For at least a year an insider from Russian oil company Tatneft and his unemployed friend made money by putting Tatneft shares on the market, cashing them in and then returning them to their rightful owners. The whole scheme was made possible because the insider had access to private databases and could manipulate software to carry out operations with the shares. Experts at InfoWatch point out that this is a perfect example of why big business needs to take the problem of insiders much more seriously.
The case of a software engineer at Russian oil company Tatneft and his unemployed accomplice has ended up in court. Both are accused of hi-tech fraud. According to prosecutors, the insider made use of his position to steal 110,000 shares in OAO Tatneft worth approximately $200,000 between January and June 2005, Gazeta.Ru reports.

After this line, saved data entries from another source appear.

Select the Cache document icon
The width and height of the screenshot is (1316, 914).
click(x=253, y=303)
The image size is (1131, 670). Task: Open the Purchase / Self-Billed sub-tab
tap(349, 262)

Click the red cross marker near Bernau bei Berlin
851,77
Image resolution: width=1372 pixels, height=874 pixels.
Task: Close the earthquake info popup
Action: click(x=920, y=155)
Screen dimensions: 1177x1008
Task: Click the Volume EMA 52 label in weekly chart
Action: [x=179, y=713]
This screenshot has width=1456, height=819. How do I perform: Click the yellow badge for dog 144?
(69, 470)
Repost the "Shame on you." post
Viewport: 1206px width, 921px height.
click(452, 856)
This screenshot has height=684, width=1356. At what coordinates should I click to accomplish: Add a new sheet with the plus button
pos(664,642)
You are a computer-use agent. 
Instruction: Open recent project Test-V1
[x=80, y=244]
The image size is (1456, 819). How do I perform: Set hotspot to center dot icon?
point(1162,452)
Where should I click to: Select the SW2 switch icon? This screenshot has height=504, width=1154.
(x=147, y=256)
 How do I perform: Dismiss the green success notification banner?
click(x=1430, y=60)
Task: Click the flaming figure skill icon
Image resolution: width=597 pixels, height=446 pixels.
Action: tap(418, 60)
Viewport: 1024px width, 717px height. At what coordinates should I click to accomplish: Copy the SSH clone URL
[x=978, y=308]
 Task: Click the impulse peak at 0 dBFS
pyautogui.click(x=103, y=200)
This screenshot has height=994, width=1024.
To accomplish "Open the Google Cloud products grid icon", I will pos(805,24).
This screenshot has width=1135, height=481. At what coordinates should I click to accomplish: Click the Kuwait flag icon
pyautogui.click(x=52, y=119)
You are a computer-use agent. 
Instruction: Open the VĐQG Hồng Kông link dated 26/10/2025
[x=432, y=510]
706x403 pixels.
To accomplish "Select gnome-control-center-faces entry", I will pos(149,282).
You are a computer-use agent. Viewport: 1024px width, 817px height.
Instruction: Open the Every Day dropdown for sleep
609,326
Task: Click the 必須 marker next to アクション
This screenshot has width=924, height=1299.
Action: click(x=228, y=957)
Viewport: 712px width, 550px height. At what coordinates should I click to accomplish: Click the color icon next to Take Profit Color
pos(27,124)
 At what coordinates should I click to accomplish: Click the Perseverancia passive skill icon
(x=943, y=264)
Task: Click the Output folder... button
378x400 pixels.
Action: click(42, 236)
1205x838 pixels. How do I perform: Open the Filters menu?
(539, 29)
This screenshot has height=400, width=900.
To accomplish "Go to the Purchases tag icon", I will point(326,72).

According to investigators, the insider’s friend first suggested the idea of using other people’s shares to trade on the stock market. He asked the Tatneft employee, who had access to the relevant databases, to help. In early 2005 four other acquaintances were asked to open personal accounts where the insider “downloaded” the illegally-acquired shares, while making a minor alteration to the program for online trading. In all, 100 shares were removed from 1,100 private individuals.
Three more accomplices were later brought into the scheme whose task it was to arrange all the necessary agreements and accounts so that a “financial corridor” was ready in advance for the sale of the shares. The money made from the stock market was transferred to a bank account before being withdrawn almost immediately and passed on to the ringleader. The insider then returned the shares to their real owners using a specially adapted computer program.
The scheme was uncovered by chance when one of the affected shareholders requested data on his account. When the system revealed a minus sum the legal holder informed the authorities who then checked all of Tatneft’s shareholder databases. Hi-tech crime specialists discovered 79,600 more Tatneft shares on the market than there should have been.
The insider admitted his part in the affair, though his unemployed accomplice denies any part. The group faces fraud charges that carry sentences of 5-10 years, as well as up to three years and a fine of 50,000 rubles (approximately $1,900) for the creation, use and distribution of malicious computer programs. Tatneft’s share registrar could also bring a civil case against the group for material damages after the company had to buy back all the shares that had not been returned to their rightful owners. During the investigation the price of the company’s shares more than doubled, causing substantial losses.
“Large businesses need to take insiders much more seriously. In this case Tatneft and the share registrar were easily outwitted and it was lucky that the insider didn’t have a different aim. For example, Tatneft’s share price could have tumbled if too many shares had appeared on the market. Of course, it wouldn’t have brought much profit, but the oil giant would have faced serious problems,” says Denis Zenkin, marketing director at InfoWatch.